§ ACTIVITY
Could you restate word for word every line from the one containing "Instruction: Click the blue" to the end of the data below, pictures excluded?

-- GIVEN INFORMATION follows --

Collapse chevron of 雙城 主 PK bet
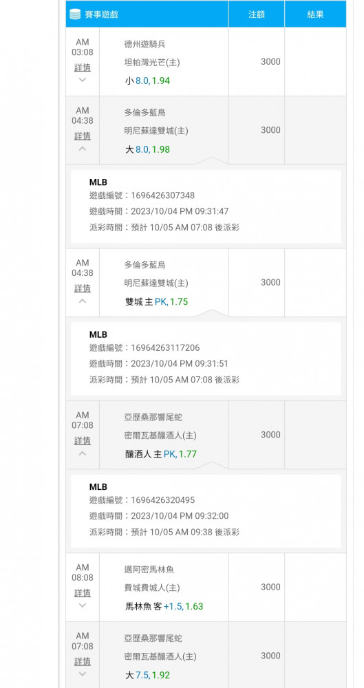(x=82, y=301)
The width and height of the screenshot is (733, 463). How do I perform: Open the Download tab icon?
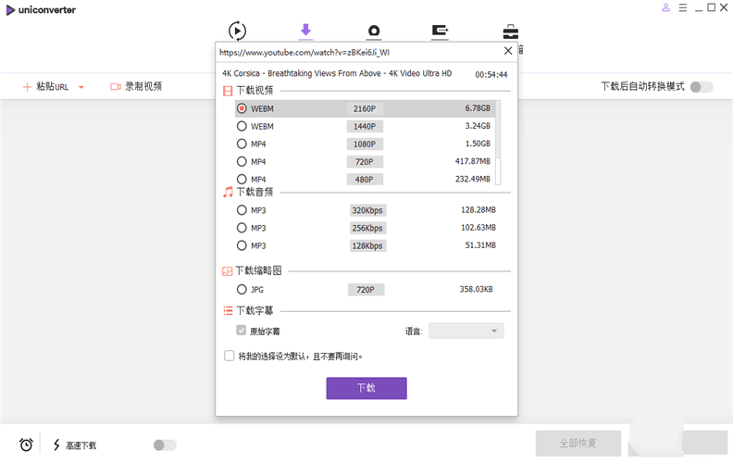tap(305, 31)

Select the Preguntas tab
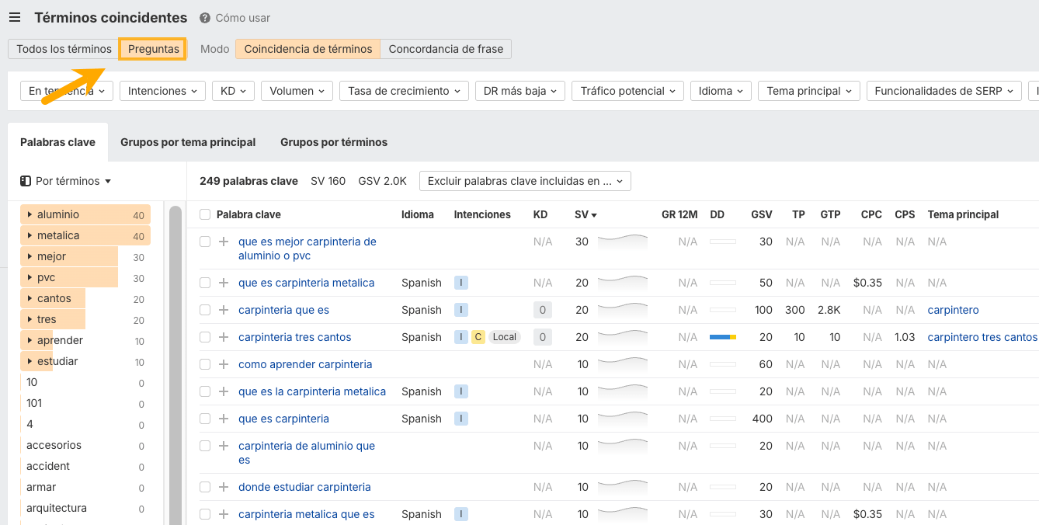point(153,49)
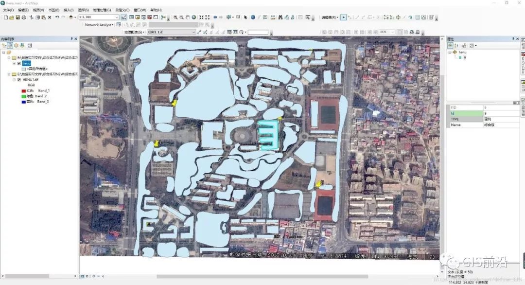Select List By Drawing Order in the TOC
The height and width of the screenshot is (285, 525).
click(x=5, y=45)
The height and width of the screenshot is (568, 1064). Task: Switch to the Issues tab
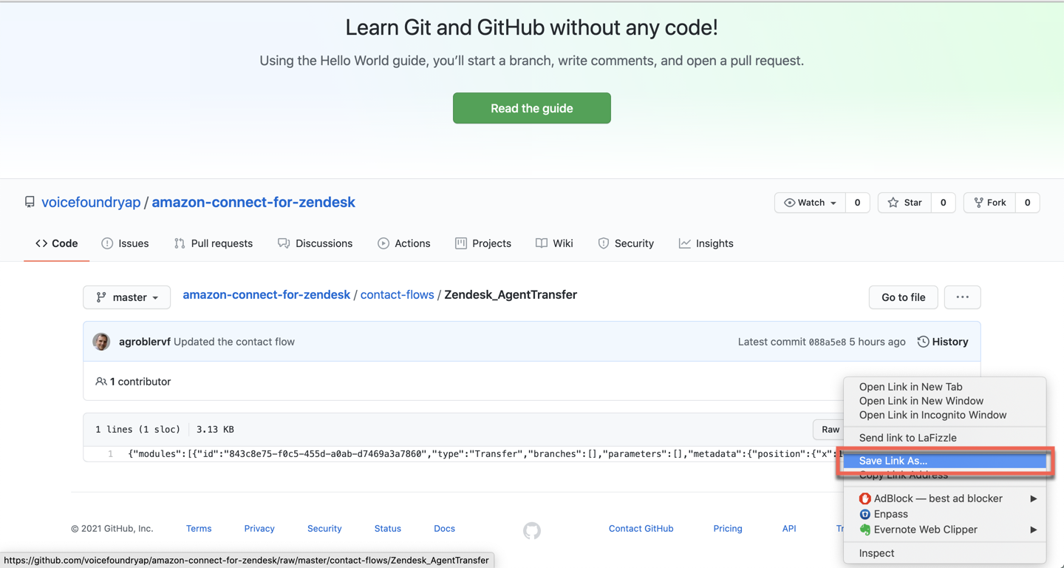tap(125, 243)
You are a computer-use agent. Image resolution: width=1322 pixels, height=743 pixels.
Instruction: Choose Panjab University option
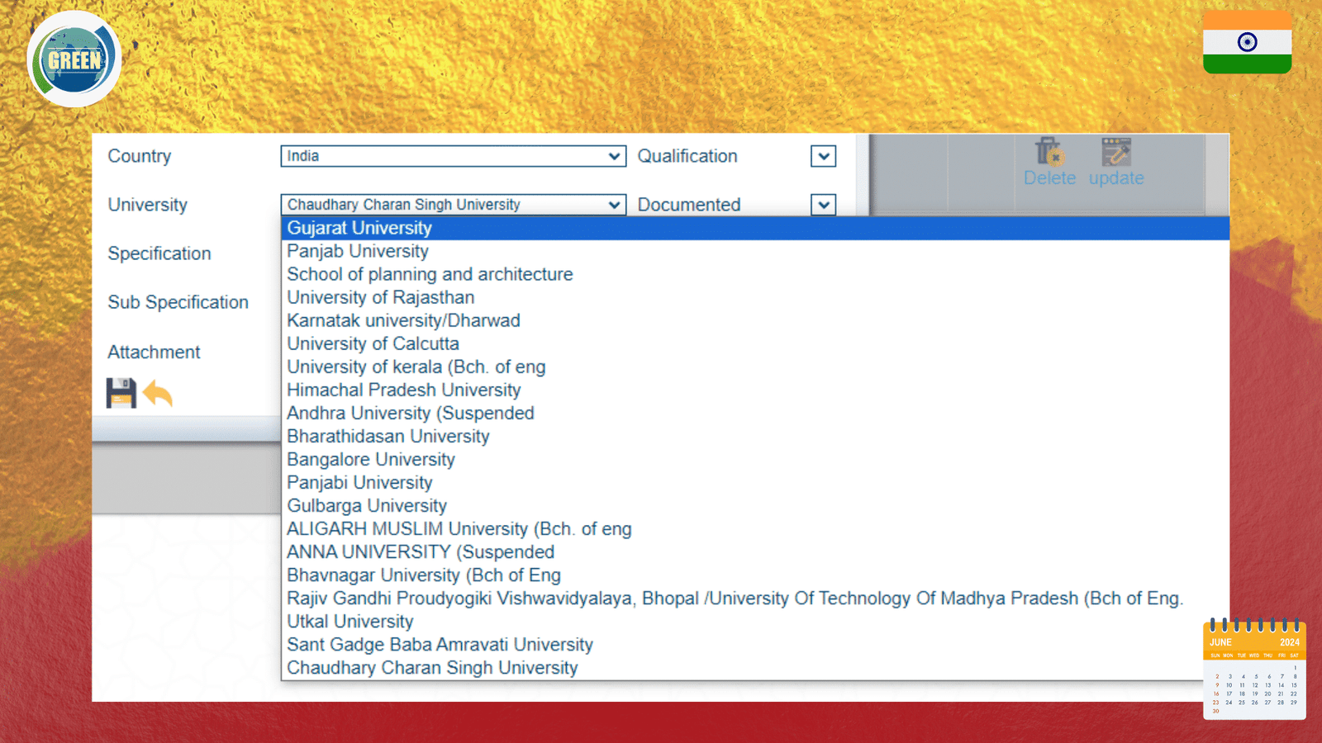[358, 251]
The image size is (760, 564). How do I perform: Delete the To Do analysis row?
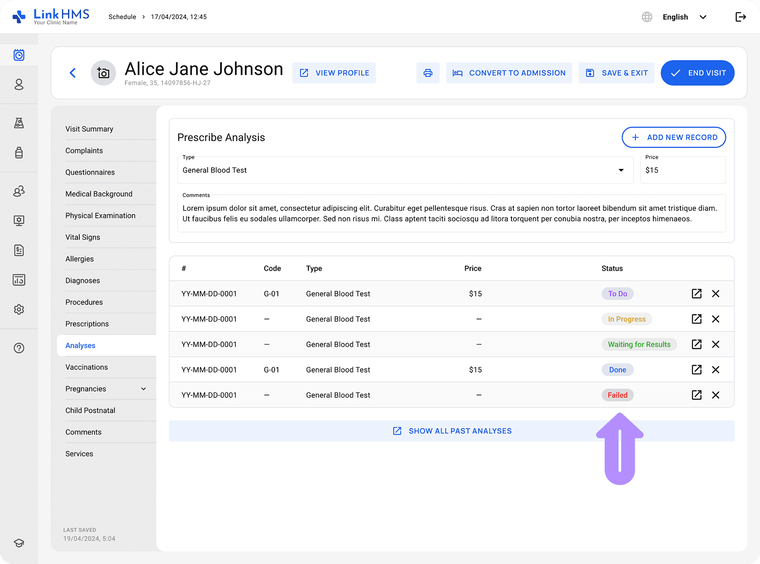(x=715, y=294)
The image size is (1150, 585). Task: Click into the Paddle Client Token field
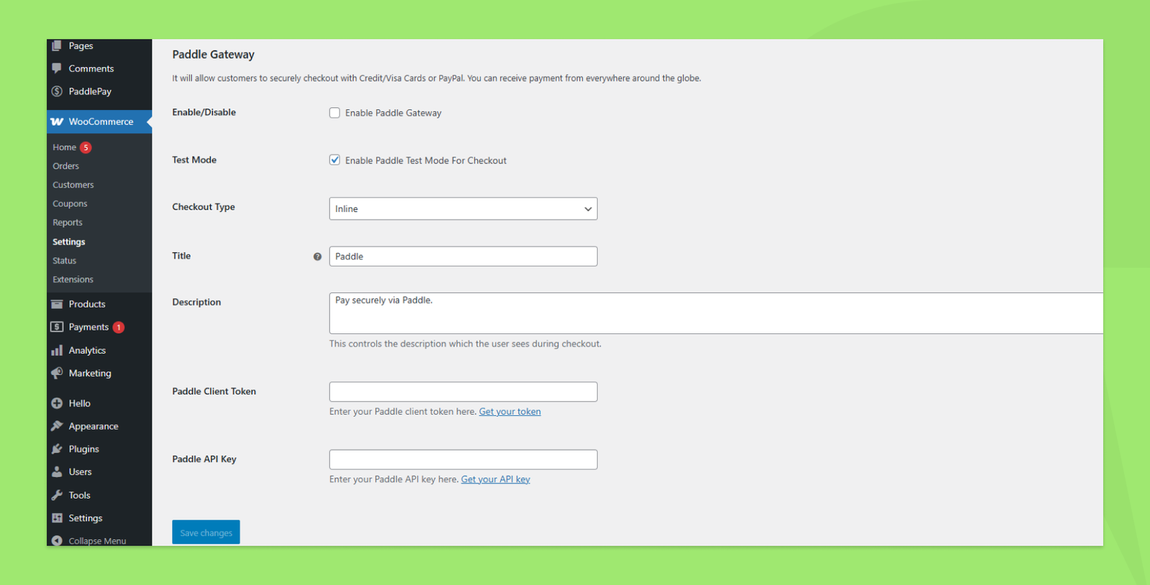[463, 392]
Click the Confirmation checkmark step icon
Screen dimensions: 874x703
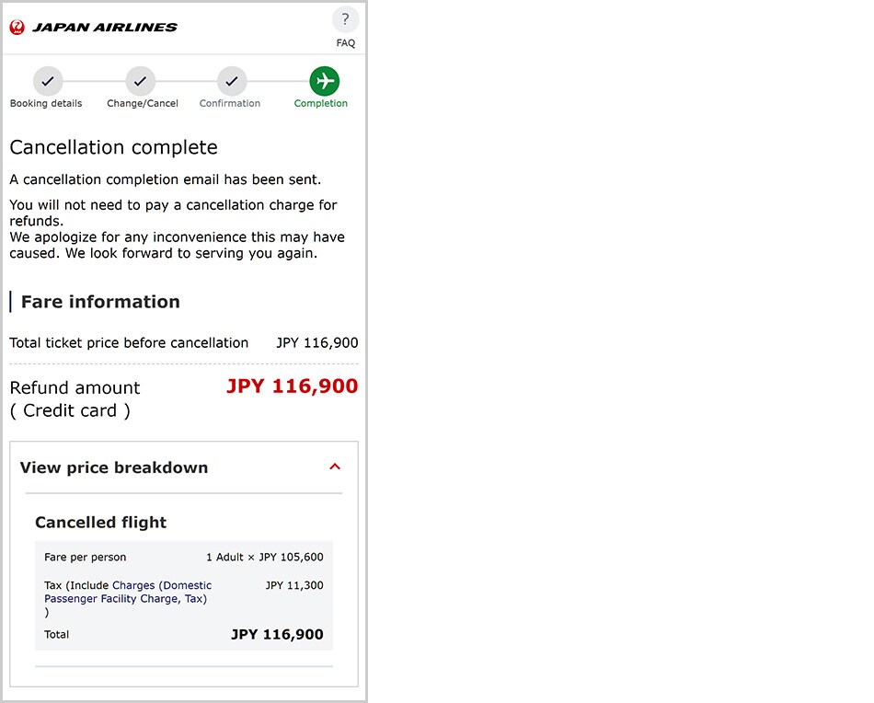232,81
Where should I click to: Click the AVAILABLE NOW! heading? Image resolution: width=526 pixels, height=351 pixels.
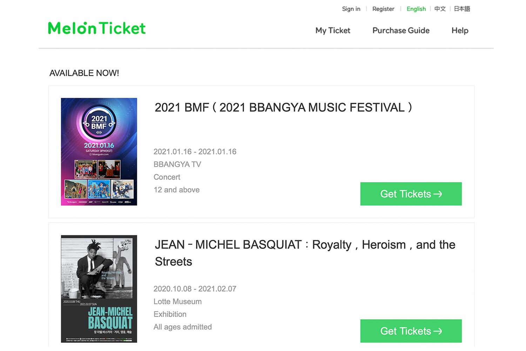pyautogui.click(x=84, y=73)

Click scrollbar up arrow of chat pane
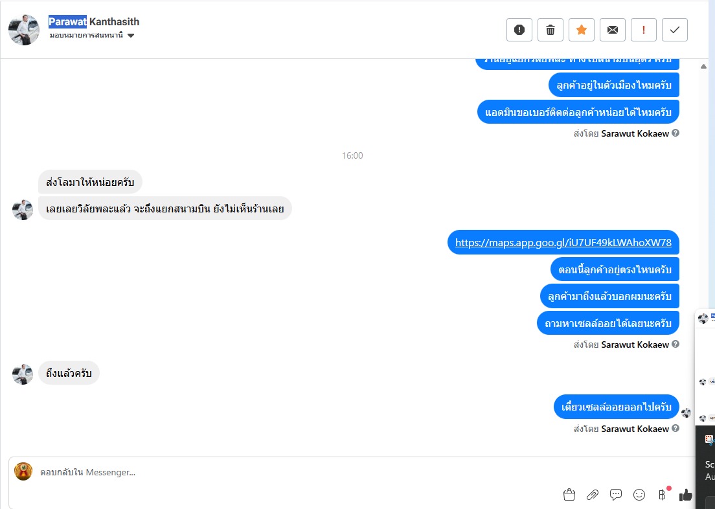tap(703, 67)
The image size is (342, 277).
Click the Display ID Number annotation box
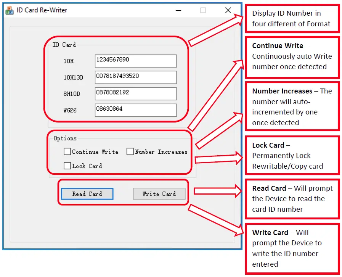pos(292,18)
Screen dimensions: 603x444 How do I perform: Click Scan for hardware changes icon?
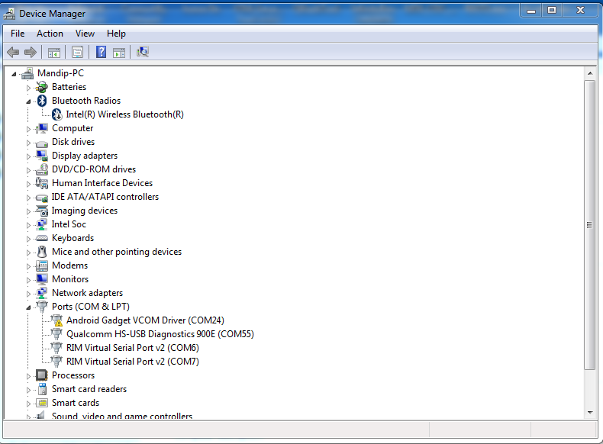[143, 52]
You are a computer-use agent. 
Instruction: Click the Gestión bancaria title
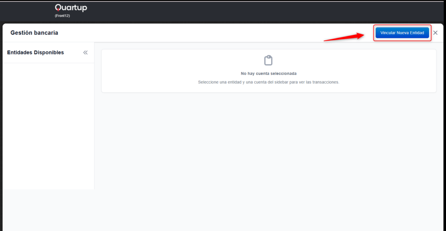[x=34, y=33]
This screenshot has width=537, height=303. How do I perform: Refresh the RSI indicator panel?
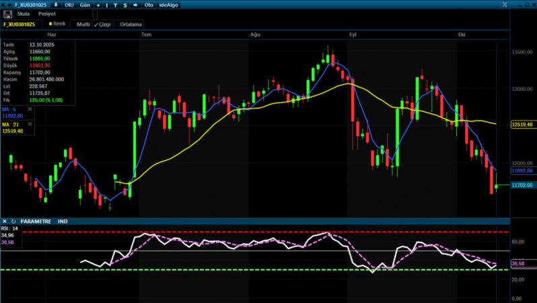(13, 221)
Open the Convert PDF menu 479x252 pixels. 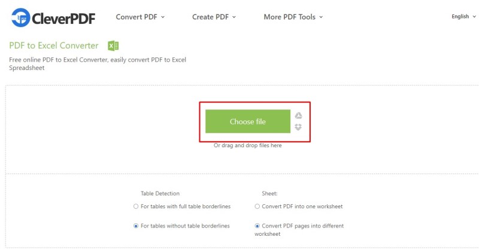(137, 17)
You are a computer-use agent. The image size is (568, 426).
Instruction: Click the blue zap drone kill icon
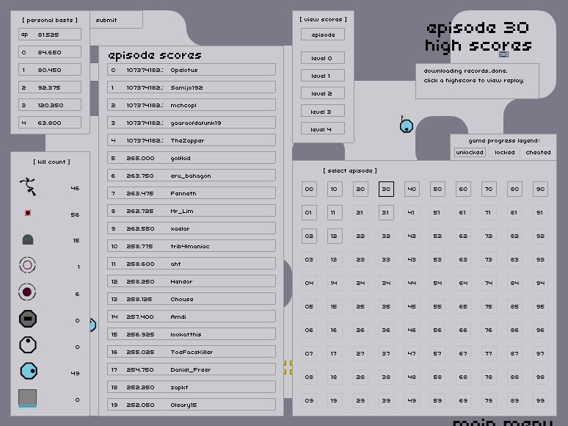[28, 372]
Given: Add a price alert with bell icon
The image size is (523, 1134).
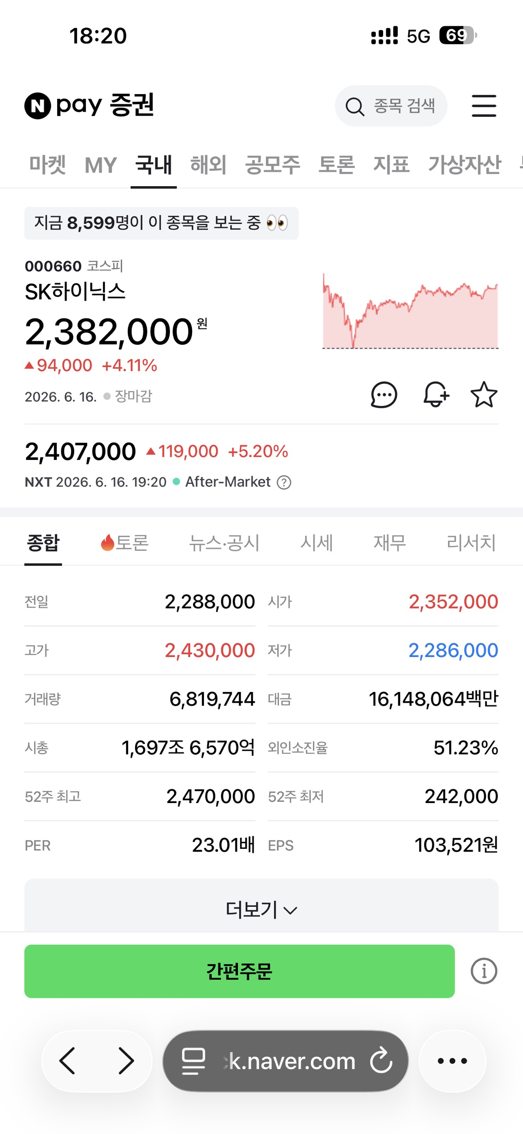Looking at the screenshot, I should point(435,394).
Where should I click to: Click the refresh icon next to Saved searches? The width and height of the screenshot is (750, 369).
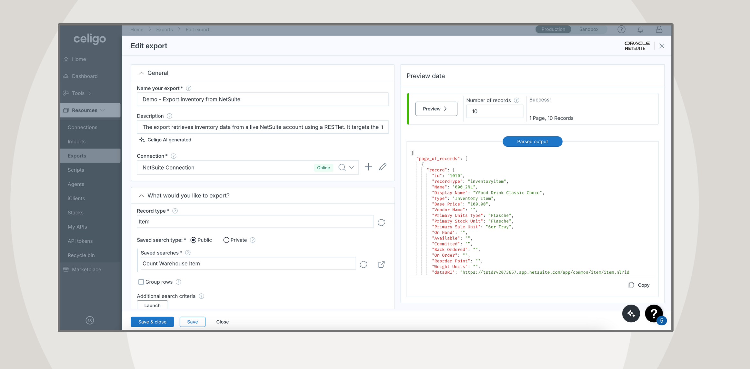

-- GIVEN INFORMATION concluded --

§ OUTPUT OF THE EXERCISE
Instruction: Click the blue zap drone kill icon
[28, 372]
Given: Add a price alert with bell icon
The image size is (523, 1134).
Looking at the screenshot, I should point(435,394).
Where should I click to: Click the refresh icon next to Saved searches? The width and height of the screenshot is (750, 369).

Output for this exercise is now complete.